Mit dieser Frage hat sich das Sozialgericht Düsseldorf mit Urteil vom 18.10.2012 auseinandergesetzt (SG Düsseldorf, Urteil vom 18.10.2012, Az: S 10 AS 87/09). Einer Klägerin aus Solingen standen bei Beendigung ihres Arbeitsverhältnisses noch Resturlaubsansprüche zu, die ihr im Rahmen einer sogenannte Urlaubsabgeltung in Höhe von ca. 400,00 € brutto ausgezahlt wurden. Das Jobcenter Solingen rechnete diesen Betrag als Einkommen mindernd auf das der Klägerin bewilligte Arbeitslosengeld II an.
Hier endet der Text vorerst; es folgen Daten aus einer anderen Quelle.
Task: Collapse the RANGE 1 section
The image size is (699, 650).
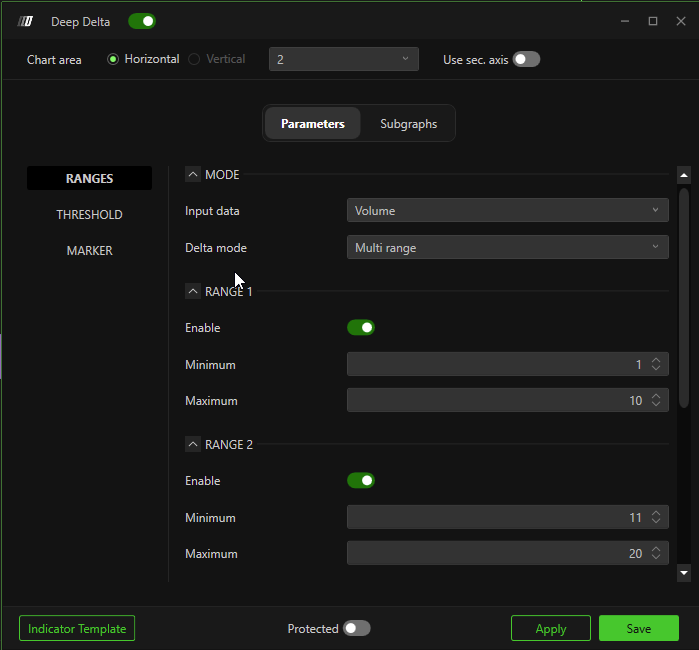Action: pyautogui.click(x=193, y=291)
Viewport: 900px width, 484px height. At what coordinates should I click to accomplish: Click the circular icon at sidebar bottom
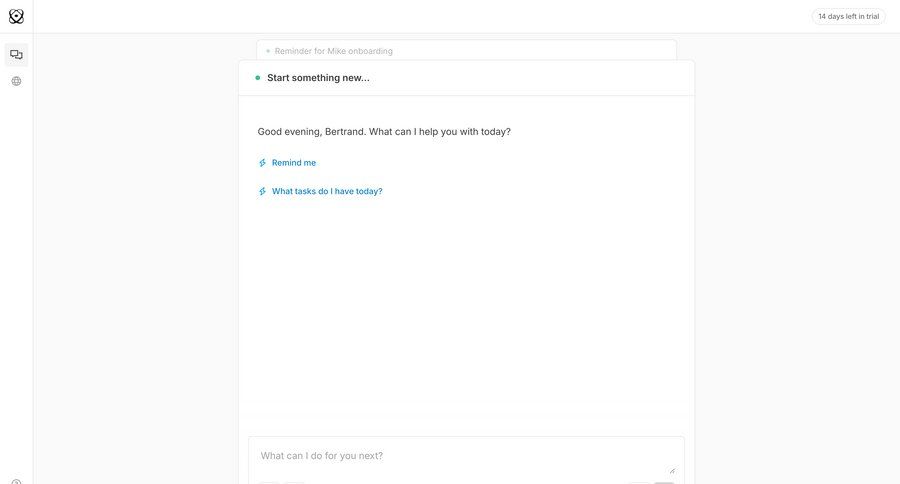click(16, 481)
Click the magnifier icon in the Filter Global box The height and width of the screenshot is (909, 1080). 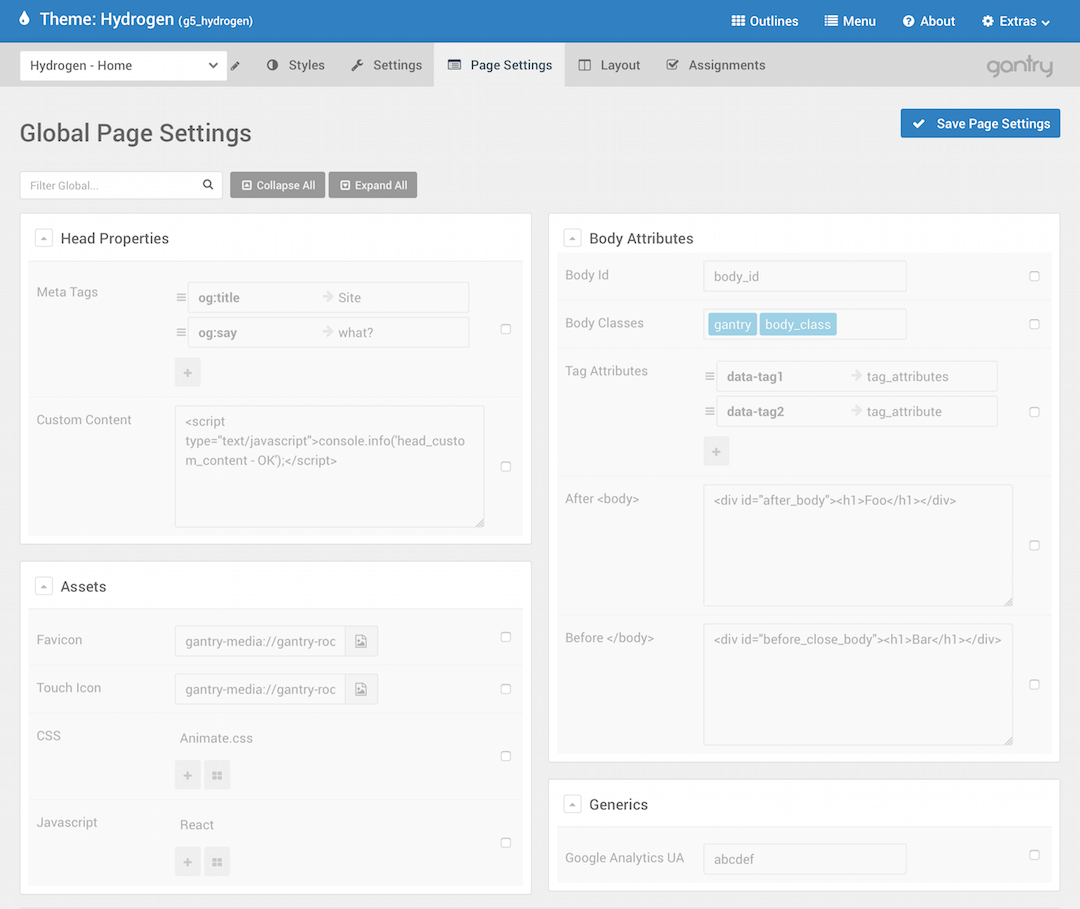point(207,184)
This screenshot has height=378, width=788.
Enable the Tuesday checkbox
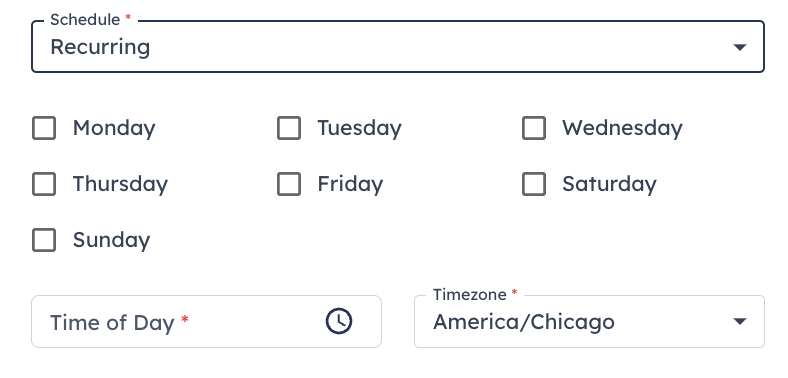point(289,128)
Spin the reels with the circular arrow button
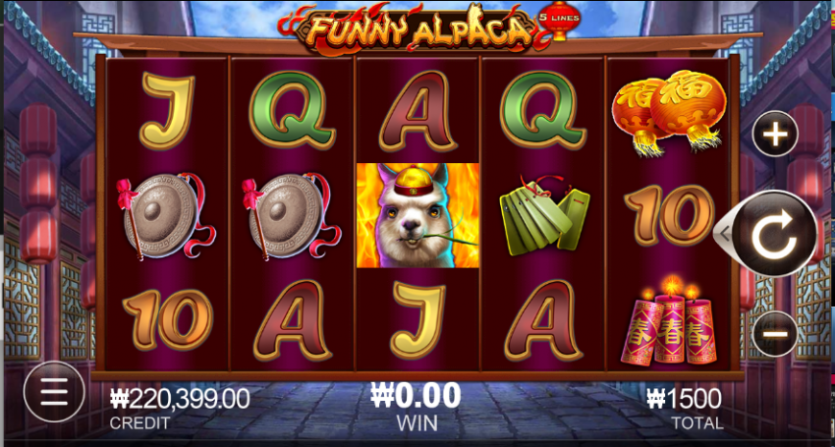Viewport: 835px width, 447px height. [x=775, y=233]
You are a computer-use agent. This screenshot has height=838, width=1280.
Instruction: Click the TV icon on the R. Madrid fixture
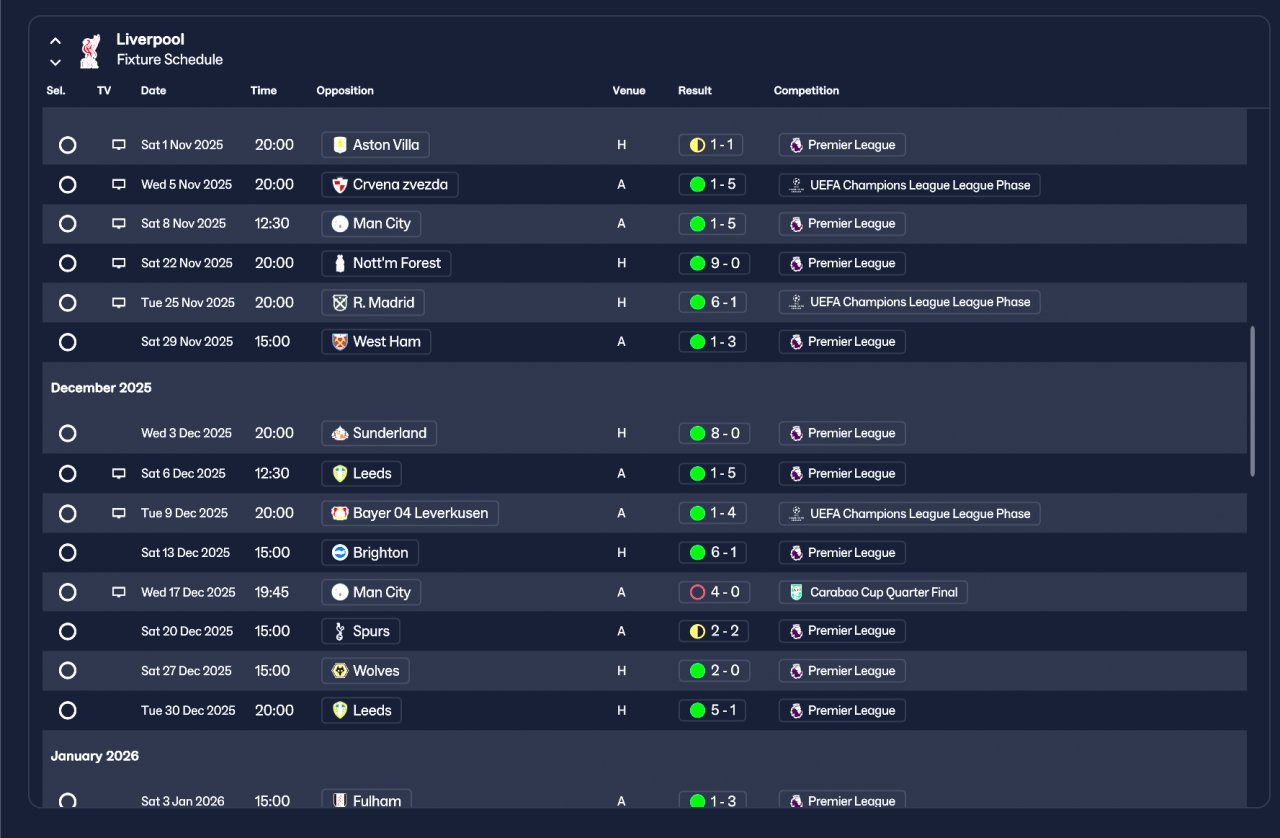tap(119, 303)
Das Sozialgericht Düsseldorf gab der Klage hiergegen statt und verurteilte das Jobcenter zu der Auszahlung des angerechneten Betrages.

Das Gericht begründete seine Entscheidung damit, dass es sich bei der gezahlten Urlaubsabgeltung um eine sogenannte zweckbestimmte Einnahme handelt, die nach den Bestimmungen des SGB II nicht als Einkommen anzurechnen sei. Die Urlaubsabgeltung diene einem anderen Zweck als das Arbeitslosengeld II. Währen das Arbeitslosengeld II als staatliche Existenzsicherung den Lebensunterhalt gewährleisten soll, dient die Urlaubsabgeltung allein dazu, den (ehemaligen) Arbeitnehmer für die aus betrieblichen Gründen entgangenen Urlaubsfreunden zu entschädigen. Die Urlaubsabgeltung sei daher mit einer Entschädigungszahlung zu vergleichen, die den ehemaligen Arbeitnehmer finanziell in die Lage versetzen soll, die verpasste Erholungsphase durch anderweitige Aktivitäten nachzuholen.

Um diesen Zweck nicht zu unterlaufen, ist die Urlaubsabgeltung nach Ansicht des SG Düsseldorf nicht auf das Arbeitslosengeld anzurechnen. Die Entscheidung ist allerdings noch nicht rechtskräftig.